-------- RECORD SET --------
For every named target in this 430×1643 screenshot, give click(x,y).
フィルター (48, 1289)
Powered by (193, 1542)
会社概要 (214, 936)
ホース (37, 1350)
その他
--------
= TASK TO CARRY OUT =
Your answer should consist of every entry, repeated exactly.

= ANSWER TO THE PROBLEM =
For every named target in this 430×1643 screenshot, give click(x,y).
フィルター (48, 1289)
Powered by (193, 1542)
会社概要 (214, 936)
ホース (37, 1350)
その他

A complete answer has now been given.